Repeat the listing below verbatim, from its first line through the line that contains "Action: point(822,207)", inclusive.
-- RECORDS TO USE start --
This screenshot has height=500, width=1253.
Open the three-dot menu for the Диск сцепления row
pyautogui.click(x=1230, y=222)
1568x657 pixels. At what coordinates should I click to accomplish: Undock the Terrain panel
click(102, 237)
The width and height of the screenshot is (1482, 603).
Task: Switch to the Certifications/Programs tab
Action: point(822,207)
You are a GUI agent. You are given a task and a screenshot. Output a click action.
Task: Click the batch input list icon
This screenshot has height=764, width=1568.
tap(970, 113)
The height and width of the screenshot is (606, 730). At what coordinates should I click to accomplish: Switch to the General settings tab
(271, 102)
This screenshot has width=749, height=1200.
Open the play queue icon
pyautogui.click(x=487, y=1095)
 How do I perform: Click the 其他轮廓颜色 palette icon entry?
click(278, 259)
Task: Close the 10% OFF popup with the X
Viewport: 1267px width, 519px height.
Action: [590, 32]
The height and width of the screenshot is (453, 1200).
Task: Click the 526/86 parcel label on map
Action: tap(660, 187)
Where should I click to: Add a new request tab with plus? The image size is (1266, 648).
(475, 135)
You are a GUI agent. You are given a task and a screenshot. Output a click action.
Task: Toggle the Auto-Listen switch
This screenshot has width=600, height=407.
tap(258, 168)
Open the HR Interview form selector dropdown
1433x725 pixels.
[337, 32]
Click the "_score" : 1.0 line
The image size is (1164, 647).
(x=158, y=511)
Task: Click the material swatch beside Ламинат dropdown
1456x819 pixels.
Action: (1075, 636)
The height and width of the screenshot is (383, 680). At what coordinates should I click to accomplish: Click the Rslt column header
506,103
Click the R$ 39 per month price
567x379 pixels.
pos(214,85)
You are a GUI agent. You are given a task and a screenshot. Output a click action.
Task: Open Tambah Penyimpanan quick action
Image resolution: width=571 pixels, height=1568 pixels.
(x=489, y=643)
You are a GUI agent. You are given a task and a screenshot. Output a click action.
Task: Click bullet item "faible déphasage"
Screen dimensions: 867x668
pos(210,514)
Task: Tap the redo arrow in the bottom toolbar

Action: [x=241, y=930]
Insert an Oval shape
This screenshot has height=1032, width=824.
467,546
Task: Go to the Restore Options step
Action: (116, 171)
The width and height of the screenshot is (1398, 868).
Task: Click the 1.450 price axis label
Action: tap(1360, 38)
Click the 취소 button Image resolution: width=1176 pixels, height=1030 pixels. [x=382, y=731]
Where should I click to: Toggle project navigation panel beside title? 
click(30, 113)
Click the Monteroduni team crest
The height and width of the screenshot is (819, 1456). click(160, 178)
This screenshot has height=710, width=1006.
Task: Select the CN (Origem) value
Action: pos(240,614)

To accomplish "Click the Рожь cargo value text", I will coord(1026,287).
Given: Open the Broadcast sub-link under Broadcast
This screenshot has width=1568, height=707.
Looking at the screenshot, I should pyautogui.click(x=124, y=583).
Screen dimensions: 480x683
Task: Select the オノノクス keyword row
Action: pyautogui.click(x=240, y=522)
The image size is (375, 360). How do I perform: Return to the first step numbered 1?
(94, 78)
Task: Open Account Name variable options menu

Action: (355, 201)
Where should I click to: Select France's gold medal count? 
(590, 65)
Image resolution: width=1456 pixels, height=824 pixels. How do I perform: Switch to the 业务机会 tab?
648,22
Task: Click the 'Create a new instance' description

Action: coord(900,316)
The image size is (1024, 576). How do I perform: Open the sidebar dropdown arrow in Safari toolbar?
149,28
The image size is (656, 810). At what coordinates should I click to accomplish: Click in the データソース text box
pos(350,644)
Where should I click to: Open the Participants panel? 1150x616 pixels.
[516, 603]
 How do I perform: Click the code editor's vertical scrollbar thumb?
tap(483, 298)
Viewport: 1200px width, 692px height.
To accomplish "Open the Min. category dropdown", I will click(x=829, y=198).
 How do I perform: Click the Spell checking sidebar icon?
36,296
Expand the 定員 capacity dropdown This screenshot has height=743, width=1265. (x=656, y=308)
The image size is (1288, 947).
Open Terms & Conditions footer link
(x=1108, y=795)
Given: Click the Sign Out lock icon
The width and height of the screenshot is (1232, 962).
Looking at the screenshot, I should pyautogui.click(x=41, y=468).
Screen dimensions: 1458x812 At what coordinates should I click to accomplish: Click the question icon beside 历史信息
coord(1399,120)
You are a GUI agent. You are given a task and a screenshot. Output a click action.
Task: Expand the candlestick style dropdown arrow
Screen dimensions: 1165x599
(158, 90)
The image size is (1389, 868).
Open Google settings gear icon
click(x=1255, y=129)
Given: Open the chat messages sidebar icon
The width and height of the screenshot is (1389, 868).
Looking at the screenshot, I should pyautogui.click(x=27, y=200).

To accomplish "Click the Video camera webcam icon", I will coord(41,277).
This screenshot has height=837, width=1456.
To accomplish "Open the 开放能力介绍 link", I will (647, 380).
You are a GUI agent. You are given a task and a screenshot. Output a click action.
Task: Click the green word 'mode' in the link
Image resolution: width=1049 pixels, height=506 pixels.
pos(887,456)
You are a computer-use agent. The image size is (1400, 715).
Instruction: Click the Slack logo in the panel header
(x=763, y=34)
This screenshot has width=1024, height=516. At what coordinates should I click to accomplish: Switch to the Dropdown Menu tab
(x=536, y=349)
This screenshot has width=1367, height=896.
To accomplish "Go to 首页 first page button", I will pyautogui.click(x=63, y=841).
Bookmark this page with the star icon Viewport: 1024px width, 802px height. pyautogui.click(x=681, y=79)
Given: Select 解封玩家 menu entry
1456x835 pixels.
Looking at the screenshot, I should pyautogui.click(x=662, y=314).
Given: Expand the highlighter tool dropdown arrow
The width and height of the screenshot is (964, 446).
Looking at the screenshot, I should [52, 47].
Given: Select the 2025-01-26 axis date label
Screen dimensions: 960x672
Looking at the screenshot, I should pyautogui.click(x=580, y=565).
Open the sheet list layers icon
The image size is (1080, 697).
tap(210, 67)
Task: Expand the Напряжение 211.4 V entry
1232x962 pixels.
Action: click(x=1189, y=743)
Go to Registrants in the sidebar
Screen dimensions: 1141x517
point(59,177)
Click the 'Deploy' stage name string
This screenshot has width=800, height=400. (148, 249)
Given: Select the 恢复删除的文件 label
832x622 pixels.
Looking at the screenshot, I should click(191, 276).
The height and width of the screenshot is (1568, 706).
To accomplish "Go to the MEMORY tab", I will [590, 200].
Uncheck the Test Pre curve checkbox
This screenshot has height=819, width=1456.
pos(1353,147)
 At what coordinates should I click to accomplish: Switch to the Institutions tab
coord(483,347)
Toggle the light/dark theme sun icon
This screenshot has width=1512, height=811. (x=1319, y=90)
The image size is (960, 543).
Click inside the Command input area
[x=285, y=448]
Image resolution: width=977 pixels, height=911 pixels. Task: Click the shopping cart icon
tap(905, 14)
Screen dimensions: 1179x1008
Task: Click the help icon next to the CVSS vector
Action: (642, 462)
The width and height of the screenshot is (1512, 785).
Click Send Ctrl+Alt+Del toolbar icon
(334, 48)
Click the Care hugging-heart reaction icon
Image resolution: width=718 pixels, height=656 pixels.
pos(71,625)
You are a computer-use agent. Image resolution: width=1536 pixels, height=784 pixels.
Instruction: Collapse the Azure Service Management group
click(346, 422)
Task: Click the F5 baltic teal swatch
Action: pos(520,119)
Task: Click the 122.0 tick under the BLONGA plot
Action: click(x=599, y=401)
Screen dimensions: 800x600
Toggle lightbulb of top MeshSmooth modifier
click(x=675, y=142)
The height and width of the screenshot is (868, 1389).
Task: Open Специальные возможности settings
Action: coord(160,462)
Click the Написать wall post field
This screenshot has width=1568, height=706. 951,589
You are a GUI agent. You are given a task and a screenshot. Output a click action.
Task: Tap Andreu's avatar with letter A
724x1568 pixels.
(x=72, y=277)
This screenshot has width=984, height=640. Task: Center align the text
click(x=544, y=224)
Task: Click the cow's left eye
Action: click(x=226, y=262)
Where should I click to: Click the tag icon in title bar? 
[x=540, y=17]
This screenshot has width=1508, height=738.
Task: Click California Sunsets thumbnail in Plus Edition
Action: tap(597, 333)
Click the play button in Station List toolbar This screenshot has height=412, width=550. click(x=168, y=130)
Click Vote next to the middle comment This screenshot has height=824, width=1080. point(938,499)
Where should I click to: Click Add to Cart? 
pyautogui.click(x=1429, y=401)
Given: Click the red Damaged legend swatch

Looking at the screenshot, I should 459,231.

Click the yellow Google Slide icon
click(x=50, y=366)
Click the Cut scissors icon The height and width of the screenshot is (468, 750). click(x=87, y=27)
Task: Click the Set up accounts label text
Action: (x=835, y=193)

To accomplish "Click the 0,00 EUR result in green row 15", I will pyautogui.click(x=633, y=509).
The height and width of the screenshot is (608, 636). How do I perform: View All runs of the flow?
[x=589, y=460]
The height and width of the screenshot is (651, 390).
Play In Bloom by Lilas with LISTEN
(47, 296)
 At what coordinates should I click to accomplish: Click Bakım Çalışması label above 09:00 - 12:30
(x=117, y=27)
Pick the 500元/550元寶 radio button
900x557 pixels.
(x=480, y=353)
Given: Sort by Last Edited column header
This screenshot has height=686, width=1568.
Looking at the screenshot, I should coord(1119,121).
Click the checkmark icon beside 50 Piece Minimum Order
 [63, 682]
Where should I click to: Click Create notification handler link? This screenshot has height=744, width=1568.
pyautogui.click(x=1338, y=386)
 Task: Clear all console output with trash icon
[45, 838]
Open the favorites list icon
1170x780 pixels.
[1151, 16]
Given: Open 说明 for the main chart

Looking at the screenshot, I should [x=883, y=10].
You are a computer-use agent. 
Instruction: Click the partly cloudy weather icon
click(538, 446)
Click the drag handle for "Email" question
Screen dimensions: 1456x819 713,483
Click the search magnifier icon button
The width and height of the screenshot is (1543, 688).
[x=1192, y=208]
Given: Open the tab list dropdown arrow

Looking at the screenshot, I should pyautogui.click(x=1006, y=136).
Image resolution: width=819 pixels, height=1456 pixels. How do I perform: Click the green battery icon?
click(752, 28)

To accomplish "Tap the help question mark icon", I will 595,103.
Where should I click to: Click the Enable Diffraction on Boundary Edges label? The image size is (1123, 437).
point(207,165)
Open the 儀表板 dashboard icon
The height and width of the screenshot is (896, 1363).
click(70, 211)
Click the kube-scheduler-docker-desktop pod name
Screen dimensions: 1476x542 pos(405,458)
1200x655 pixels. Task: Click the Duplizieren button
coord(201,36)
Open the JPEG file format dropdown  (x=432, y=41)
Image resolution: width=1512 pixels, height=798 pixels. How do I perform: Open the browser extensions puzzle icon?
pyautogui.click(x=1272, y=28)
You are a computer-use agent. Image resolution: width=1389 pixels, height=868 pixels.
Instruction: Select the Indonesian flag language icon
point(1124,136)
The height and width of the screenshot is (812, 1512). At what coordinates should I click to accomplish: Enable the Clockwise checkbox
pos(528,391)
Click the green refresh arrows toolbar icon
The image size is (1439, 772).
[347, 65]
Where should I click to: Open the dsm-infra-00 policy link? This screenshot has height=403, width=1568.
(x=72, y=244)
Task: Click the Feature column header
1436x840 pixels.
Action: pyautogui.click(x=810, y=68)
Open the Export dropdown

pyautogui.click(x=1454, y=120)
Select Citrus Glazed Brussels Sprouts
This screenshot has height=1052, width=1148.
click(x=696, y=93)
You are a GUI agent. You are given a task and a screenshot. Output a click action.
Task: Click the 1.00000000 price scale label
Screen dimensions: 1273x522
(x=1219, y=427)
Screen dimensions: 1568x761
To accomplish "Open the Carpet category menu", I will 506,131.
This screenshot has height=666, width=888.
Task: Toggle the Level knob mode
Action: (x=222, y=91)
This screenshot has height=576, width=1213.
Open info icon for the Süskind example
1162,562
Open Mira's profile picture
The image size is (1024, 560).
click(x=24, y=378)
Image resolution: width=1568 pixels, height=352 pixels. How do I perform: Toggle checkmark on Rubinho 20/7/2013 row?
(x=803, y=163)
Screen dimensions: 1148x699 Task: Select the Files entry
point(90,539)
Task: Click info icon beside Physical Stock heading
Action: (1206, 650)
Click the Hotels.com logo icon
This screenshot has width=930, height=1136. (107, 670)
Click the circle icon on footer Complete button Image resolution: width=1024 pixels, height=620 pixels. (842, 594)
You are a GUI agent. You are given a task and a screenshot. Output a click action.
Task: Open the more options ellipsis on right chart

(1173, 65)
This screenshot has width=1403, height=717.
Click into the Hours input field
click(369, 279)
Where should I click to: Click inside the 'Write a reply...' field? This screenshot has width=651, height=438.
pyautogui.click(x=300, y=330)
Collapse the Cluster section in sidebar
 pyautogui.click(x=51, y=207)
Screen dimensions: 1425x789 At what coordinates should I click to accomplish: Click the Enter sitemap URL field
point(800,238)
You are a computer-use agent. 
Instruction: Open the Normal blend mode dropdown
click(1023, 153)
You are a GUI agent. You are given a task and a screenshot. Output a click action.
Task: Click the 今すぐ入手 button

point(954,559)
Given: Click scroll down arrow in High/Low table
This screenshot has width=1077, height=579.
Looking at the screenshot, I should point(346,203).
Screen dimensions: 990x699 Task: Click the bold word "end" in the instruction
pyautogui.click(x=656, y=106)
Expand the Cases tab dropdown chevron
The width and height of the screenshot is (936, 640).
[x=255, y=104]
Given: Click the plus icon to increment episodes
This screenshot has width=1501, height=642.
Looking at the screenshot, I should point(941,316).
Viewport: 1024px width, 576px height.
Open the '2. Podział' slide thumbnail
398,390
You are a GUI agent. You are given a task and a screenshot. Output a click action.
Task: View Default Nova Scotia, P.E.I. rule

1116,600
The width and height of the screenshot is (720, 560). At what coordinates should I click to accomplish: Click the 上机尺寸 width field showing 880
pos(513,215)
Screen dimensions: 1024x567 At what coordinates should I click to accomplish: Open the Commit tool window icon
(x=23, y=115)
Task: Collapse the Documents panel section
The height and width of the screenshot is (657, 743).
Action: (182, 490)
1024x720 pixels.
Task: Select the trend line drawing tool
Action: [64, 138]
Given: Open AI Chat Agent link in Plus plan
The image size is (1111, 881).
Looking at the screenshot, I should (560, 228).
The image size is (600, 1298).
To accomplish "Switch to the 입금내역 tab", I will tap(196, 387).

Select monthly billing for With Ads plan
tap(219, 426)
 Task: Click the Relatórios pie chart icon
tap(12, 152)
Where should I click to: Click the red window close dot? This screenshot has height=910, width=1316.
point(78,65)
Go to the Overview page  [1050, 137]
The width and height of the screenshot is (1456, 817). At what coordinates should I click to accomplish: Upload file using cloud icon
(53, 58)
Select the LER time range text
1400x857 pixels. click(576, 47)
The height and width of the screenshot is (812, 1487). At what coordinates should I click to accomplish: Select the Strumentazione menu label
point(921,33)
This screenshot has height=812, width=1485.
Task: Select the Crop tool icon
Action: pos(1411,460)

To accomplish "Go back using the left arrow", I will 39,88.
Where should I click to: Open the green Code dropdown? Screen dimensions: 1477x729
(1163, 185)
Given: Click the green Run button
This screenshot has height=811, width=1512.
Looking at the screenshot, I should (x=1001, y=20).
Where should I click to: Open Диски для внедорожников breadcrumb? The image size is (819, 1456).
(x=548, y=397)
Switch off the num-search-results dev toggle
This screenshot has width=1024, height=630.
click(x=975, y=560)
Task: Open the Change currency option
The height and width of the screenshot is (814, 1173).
-- RECORDS TO USE end --
◆ SOLUTION BELOW ◆
This screenshot has height=500, width=1253.
Open the three-dot menu for the Диск сцепления row
pyautogui.click(x=1230, y=222)
1568x657 pixels. At what coordinates should I click to accomplish: Undock the Terrain panel
click(102, 237)
The width and height of the screenshot is (1482, 603).
Task: Switch to the Certifications/Programs tab
Action: point(822,207)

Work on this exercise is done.